Like Haines in Chapter 1, Deasy thinks "England is in the hands of the Jews." (33) He closes the chapter with an antisemetic joke about Ireland being the only country that never persecuted the Jews, since Ireland never let them in in the first place. Ha, ha. Go bury your grandmother under a hollybush, y'know? (Maybe that's the point -- everyone's jokes fall flat to other people in this chapter. There's some social disconnection there.)

There are some terms in Deasy's history lesson (31) that I didn't get right away. "Fenians" are irish nationalists, but who exactly is "O'Connell" that he refers to -- the surname is a little too common for me to wiki. Armagh is a city in Northern Ireland; the "lodge of the Diamond in Armagh" is a mystery. And I've got no idea what he means by "Croppies lie down." (UPDATE: Actually, that phrase googles just fine; it's part of a chorus to an anti-republican folksong. Deasy likes his fight songs.)

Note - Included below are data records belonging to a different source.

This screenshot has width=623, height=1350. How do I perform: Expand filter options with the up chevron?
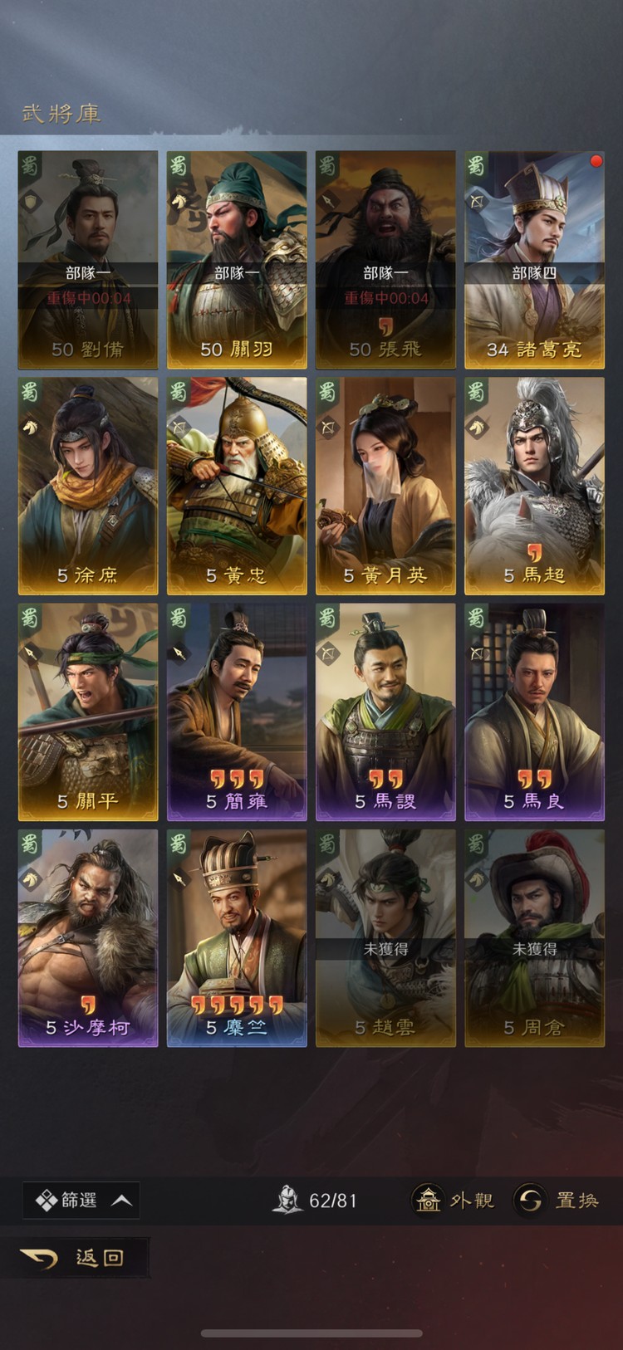pos(121,1201)
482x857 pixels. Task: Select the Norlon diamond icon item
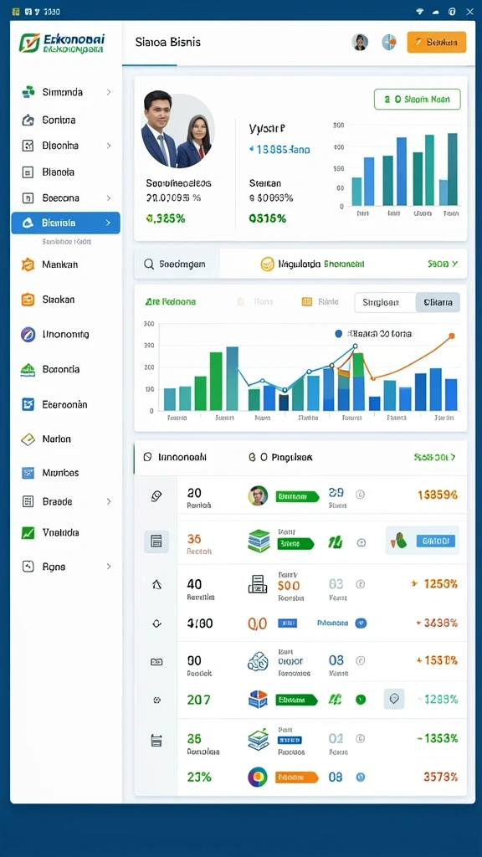point(28,439)
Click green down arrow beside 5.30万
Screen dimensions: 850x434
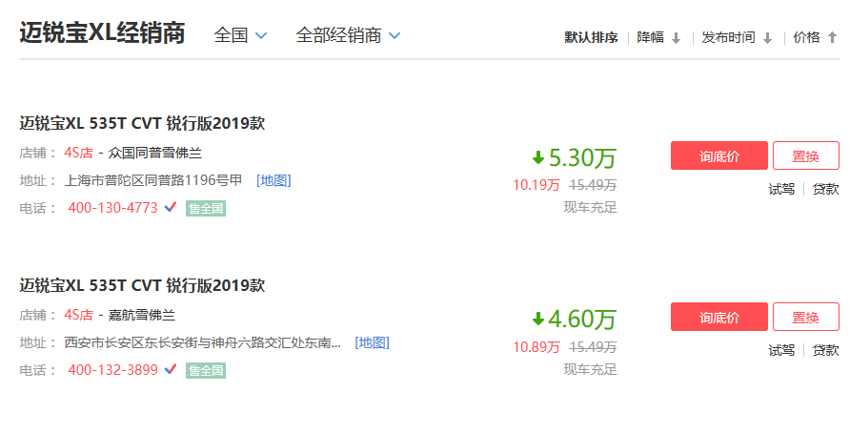coord(537,157)
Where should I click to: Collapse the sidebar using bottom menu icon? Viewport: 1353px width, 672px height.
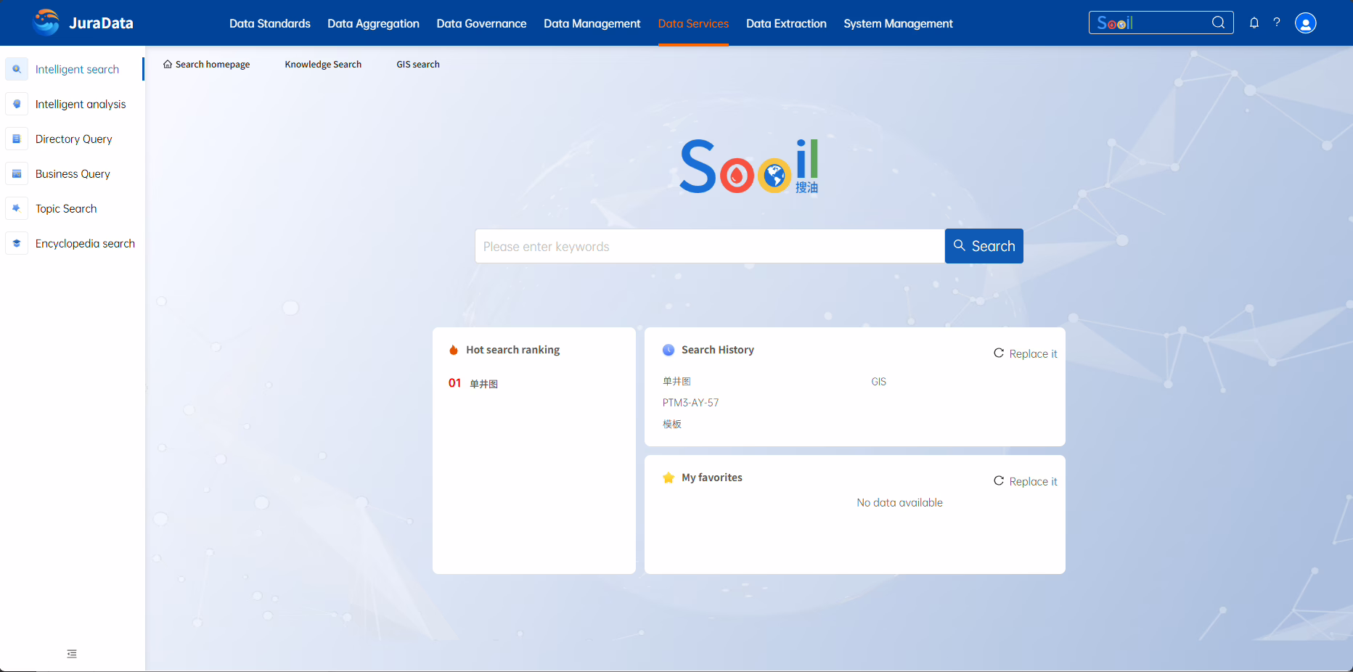[72, 654]
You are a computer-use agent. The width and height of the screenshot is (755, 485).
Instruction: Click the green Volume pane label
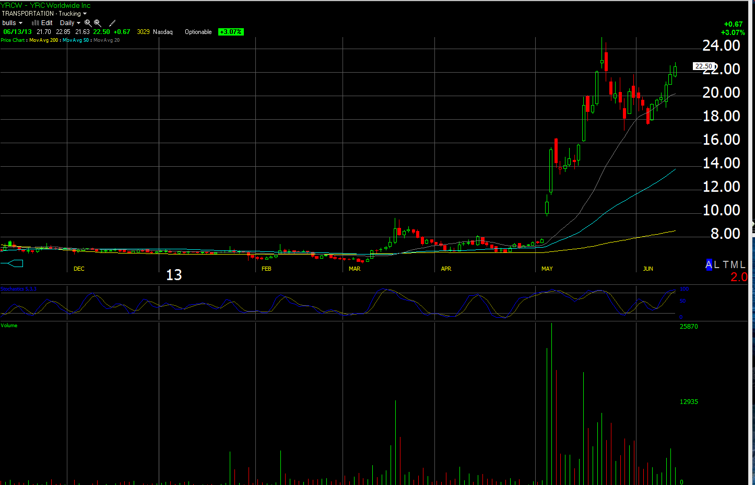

This segment is known as "Nestor," for an old warrior in the Trojan war -- he's too old to join in battle, but he gives plenty of advice. Hello, Headmaster Deasy.

Rob

Tuesday, May 13, 2008

My Questions on Telemachus

I'll organize these by page number -- I'll use the page numbers in parentheses in the margins.

(6) Who is Algy? I notice he's mentioned on p. (37) as well.

(6) Does hyperborean mean "athiest"? Why?

(8) "I'll bring down Seymour and we'll give him a ragging worse than they gave Clive Kempthorpe." Who are Seymour and Clive Kempthorpe? Seymour shows up again on (22).

(8) What the heck is omphalos? (Okay, Wiki says omphalos stones (a religious artifact) were said to allow direct communication with the gods. There was one at Delphi.)

(10) Why does Buck call Haines "the Sassenach"?

(12) Stephen remembers how he carried the boat of incense at Clongowes. Was he an altar boy? Or is that where his mother's funeral was held?

(14) An unusual euphemism for God, I guess: "the collector of prepuces." (A prepuce is a foreskin or clitoral hood; since the foreskin is removed at a briss, God must have a collection. Naturally, this is Buck's joke.

(16) and (17) Okay, "Agenbite of inwit" has me baffled. Is he a character Stephen and Buck are creating to tell Haines about? Wiki says its a poorly translated piece of prose that gives clues to what 14th century Kentish dialect was like.

(18) They call their tower an omphalos. Interesting.

(18) Buck calls Stephen "Japhet in search of a father." Japhet was one of Noah's sons. This is also in the Hamlet discussion. (And come to think of it, this chapter is informally called "Telemachus," and Telemachus was Odysseu's son, who was searching for news of his father.)

(20) I like the wordplay in "Joking Jesus": "What's bread in the bone cannot fail me to fly." Jesus's bones (his body) were, after all, also Bread. (As would Jack of the Beanstalk's, had the giant his way. But that's probably neither here nor there.)

(20) I like that Haines isn't quite sure how to react to Buck's mocking of religion. Mustn't upset the natives. I also like that Stephen says he hears "Joking Jesus" three times a day, after meals... making it sort of an anti-prayer.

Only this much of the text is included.